Unlike in the executive branch, where employees must undergo sexual harassment awareness training, it has long been merely optional for Congress.
Lawmakers say that reforming the process available to staffers to report harassment and mandating training for members and staff is the best they can do for now to bring accountability to Capitol Hill.
Speier and Sen. Kirsten Gillibrand (D-N.Y.) introduced legislation to require the training and overhaul the complaint filing process available through the Office of Compliance, including by making a current months-long mandatory counseling and mediation process optional.
Currently, any monetary settlements made to resolve harassment complaints are paid from a special fund operated by the Treasury. The bill from Speier and Gillibrand would require lawmakers accused of harassment to pay back the taxpayers.
In cases with settlements, the Office of Compliance would have to publish the names of employing offices and the amounts paid on its website.
The Senate passed a resolution earlier this month to require sexual harassment training for members and staff. Speaker Paul Ryan (R-Wis.) said he wants to do the same for the House, and lawmakers say they hope to act with legislation as soon as after the Thanksgiving recess.
Rep. Bradley Byrne (R-Ala.), who practiced employment law for three decades and also testified before the House Administration Committee last week, predicted that reforming the process would result in more people coming forward.

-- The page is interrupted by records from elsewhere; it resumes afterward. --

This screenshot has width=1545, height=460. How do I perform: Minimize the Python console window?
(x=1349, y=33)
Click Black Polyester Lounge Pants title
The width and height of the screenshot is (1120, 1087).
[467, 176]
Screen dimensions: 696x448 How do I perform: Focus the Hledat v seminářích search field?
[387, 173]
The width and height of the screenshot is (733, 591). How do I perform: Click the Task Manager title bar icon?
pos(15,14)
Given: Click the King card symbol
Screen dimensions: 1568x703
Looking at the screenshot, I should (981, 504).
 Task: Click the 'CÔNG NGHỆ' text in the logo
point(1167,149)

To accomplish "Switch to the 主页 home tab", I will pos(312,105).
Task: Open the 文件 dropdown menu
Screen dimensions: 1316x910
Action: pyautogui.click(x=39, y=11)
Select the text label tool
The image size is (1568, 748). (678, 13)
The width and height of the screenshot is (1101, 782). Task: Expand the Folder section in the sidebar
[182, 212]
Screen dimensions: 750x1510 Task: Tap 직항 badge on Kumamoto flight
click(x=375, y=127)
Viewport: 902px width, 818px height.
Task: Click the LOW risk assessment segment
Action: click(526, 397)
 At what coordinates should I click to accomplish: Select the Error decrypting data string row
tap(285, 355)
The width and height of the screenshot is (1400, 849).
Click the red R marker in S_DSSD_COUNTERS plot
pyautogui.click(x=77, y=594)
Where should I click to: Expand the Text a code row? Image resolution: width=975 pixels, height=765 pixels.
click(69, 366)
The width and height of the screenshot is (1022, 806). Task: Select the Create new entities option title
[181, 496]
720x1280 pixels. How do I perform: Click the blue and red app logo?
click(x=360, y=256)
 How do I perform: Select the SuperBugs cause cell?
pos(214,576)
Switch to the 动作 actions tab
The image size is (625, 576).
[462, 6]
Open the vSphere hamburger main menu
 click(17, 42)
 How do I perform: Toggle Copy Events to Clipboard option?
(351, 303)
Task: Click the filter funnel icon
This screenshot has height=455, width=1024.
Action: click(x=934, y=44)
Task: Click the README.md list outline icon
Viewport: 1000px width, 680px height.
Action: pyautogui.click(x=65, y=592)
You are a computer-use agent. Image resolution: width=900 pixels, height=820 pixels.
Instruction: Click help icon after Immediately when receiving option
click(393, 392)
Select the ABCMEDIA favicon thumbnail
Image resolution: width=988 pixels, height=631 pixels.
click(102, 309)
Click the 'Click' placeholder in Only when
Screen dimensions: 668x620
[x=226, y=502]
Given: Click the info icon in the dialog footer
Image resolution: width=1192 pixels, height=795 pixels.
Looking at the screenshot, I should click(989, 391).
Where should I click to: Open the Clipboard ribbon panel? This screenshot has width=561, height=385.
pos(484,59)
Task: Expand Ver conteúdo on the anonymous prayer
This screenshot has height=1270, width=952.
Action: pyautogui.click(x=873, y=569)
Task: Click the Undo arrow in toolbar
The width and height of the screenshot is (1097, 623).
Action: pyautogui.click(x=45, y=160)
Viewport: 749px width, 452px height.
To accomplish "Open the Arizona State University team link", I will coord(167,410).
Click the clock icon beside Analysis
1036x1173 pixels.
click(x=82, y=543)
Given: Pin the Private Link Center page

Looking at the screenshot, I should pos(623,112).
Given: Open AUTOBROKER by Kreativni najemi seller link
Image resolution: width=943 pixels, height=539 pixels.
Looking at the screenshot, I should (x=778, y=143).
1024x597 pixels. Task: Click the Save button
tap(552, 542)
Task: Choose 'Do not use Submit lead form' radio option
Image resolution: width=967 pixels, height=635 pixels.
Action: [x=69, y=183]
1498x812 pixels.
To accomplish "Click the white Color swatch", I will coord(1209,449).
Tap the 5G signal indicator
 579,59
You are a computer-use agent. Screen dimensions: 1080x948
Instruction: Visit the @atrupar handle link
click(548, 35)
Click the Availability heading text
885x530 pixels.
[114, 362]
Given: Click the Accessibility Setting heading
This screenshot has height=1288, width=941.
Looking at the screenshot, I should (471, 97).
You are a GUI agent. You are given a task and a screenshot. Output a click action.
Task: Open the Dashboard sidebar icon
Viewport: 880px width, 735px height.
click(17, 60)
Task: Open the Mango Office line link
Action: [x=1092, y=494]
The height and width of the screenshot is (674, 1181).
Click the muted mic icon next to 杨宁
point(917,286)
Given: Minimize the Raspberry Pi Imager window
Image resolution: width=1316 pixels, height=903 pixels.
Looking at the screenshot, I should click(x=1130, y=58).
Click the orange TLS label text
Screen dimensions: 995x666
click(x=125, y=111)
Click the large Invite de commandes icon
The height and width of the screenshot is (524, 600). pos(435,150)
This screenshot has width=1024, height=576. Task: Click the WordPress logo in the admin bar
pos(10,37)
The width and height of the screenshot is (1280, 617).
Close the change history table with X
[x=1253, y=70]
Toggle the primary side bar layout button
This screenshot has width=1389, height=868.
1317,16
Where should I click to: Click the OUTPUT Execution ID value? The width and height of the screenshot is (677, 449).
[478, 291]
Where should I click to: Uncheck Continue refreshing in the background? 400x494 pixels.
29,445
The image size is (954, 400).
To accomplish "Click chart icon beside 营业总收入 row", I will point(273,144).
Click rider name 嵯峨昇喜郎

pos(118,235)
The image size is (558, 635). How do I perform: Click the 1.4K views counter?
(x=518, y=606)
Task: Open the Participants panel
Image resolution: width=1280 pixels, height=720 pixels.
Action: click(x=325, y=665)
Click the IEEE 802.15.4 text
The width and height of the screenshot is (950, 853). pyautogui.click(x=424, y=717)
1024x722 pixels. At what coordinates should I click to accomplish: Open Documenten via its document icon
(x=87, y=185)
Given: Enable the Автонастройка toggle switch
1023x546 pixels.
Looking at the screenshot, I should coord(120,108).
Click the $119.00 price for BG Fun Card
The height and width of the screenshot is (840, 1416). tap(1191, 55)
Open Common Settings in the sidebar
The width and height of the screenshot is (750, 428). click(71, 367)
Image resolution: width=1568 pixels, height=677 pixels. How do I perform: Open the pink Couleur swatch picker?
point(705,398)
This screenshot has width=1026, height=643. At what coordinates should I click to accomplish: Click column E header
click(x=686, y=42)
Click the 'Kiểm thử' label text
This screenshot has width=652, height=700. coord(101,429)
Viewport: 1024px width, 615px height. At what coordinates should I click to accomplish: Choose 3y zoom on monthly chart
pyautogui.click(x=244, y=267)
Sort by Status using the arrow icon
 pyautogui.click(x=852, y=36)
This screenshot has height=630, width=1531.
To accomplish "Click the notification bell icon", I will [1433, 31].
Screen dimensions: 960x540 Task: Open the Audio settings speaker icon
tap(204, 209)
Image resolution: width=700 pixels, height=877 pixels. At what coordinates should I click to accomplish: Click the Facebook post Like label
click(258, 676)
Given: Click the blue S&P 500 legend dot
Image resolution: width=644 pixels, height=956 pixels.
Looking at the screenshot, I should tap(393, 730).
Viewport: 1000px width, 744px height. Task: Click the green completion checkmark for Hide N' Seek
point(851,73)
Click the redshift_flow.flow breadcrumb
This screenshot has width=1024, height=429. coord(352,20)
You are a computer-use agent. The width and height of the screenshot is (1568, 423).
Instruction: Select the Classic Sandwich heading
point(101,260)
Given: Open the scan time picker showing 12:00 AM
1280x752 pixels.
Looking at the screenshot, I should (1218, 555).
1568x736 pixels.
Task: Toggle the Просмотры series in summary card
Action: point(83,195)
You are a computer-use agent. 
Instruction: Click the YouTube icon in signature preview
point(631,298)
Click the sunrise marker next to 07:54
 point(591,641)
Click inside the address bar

“I think that will encourage people. In fact, I predict a spike in complaints,” Byrne said.
More than anything, though, lawmakers hope that the national cultural shift of assuming the credibility of women alleging sexual harassment will encourage change in attitudes on Capitol Hill.
Rep. Ann McLane Kuster (D-N.H.) was sexually assaulted by what she described as a “distinguished guest of the United States Congress” while she was a 23-year-old Hill staffer nearly four decades ago. Only last year did Kuster tell anyone, after being inspired by the still-anonymous victim of the Stanford University swimmer whose statement drew national attention.
“I didn’t say anything for almost 40 years because the focus would have been on me. The focus would have been what I was wearing, what I did to make this happen, why I was offended by it, rather than any focus on the behavior of the perpetrator,” Kuster, who signed onto the Speier–Gillibrand measure, told The Hill.
Since then, Kuster said she concluded it’s critical for survivors to speak up.
“I’ve realized that the silence of my generation makes us almost complicit in the environment of rampant sexual assault and sexual harassment in the workplace, on college campuses, in the military. And I realized we’ve got to come forward and tell our stories.”